DHA increases the total neurite length of hippocampal neurons

  1. Top of page
  2. Abstract
  3. Materials and methods
  4. Materials
  5. Animals and diets
  6. Hippocampal primary cultures
  7. Fatty acid supplementation
  8. Fatty acid analysis
  9. Immunostaining
  10. Neurite measurements
  11. Statistical analyses
  12. Results
  13. DHA increases the total neurite length of hippocampal neurons
  14. DPA, AA and OA did not increase neurite length: Indication of DHA specificity
  15. In vivo DHA reduction decreases neurite growth in hippocampal neurons
  16. Discussion
  17. Acknowledgements
  18. References

A natural deficiency of highly polyunsaturated fatty acids (PUFA) occurs to brain-derived cells when they are transferred from the tissue to the culture in chemically defined medium (Bourre et al. 1983), serving as a convenient in vitro model of n-3 fatty acid deficiency.

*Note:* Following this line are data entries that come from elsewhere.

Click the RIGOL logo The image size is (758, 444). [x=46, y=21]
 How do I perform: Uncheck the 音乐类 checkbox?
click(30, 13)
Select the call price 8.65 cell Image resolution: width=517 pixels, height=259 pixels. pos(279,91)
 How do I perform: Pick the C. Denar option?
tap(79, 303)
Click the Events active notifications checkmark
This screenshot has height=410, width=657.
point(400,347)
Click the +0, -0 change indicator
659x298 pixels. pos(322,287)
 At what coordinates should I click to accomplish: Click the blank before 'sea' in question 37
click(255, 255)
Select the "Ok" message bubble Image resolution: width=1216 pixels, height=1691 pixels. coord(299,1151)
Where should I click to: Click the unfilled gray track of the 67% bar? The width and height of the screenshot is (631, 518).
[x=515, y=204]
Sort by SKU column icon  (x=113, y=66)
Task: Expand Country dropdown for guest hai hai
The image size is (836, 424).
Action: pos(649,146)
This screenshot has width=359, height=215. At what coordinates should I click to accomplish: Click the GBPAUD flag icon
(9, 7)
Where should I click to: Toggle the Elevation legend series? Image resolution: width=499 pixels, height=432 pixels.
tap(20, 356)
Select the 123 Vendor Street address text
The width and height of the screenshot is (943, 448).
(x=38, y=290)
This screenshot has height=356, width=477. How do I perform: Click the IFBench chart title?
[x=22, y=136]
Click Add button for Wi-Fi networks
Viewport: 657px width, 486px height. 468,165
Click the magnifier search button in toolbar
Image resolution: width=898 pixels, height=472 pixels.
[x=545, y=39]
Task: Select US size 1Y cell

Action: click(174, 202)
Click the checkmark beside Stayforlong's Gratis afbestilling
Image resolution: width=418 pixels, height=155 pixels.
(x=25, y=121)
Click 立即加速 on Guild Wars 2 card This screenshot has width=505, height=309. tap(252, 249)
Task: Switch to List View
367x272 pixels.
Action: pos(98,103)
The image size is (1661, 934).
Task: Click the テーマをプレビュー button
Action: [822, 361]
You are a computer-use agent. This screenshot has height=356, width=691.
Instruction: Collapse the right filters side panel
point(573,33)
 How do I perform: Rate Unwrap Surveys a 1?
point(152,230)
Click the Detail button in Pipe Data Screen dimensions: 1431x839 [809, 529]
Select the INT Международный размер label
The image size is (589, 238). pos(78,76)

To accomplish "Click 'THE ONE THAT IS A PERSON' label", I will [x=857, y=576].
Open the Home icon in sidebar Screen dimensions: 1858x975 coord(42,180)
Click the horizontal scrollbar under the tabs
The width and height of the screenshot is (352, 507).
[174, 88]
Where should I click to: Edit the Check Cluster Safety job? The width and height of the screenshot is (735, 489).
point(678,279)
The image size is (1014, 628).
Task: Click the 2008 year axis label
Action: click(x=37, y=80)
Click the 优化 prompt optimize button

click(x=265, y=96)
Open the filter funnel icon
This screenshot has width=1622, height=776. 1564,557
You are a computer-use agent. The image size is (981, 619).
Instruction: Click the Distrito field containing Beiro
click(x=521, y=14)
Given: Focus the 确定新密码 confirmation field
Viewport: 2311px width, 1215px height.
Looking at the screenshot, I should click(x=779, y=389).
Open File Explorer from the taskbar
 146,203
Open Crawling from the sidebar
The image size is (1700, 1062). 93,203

Using this approach together with in vitro supplementation of DHA, we were able to modulate the levels of DHA in hippocampal neurons in culture to study its action on neurite growth. Hippocampal cells were cultured for 6 days with N2 supplements which is fatty acid free and fatty acid contents were determined at the beginning and the end of the culture (Fig. 1a). In freshly isolated embryonic hippocampus (E18) the DHA content was 13.8 ± 1.5 pmol/µg protein. After 6 days in culture, hippocampal cells decreased the DHA content to 7.8 ± 1.2 pmol/µg protein, representing a reduction of 43%. By supplementing the culture with 1.5 µm DHA from the first day in culture the DHA content was raised to 14.2 ± 0.3 pmol/µg protein, similar to the level of the original tissue. It was also observed that AA was lost more severely during culture. The AA content in the original tissue was 36.2 ± 3.9 pmol/µg protein and after culturing for 6 days in vitro AA decreased by 62% to 13.9 ± 2.5 pmol/µg protein. The AA level was not recovered with DHA supplementation and it remained at 14.9 ± 0.1 pmol/µg protein, similar to the level observed in non-supplemented cultures. By exogenous supplementation in vitro, we were able to modulate the DHA content specifically without affecting the AA content or other polyunsaturated fatty acids (data not shown).

image

Figure 1. (a) Time line of the experimental design. Fatty acid analyses and neurite measurements were performed in hippocampal neurons after 6 days in vitro (DIV) with or without 1.5 µm DHA supplementation in the culture medium. (b) Representative microphotographs of HRP-stained MAP2 neurons after 6 DIV with and without DHA supplementation (bar = 25 µm).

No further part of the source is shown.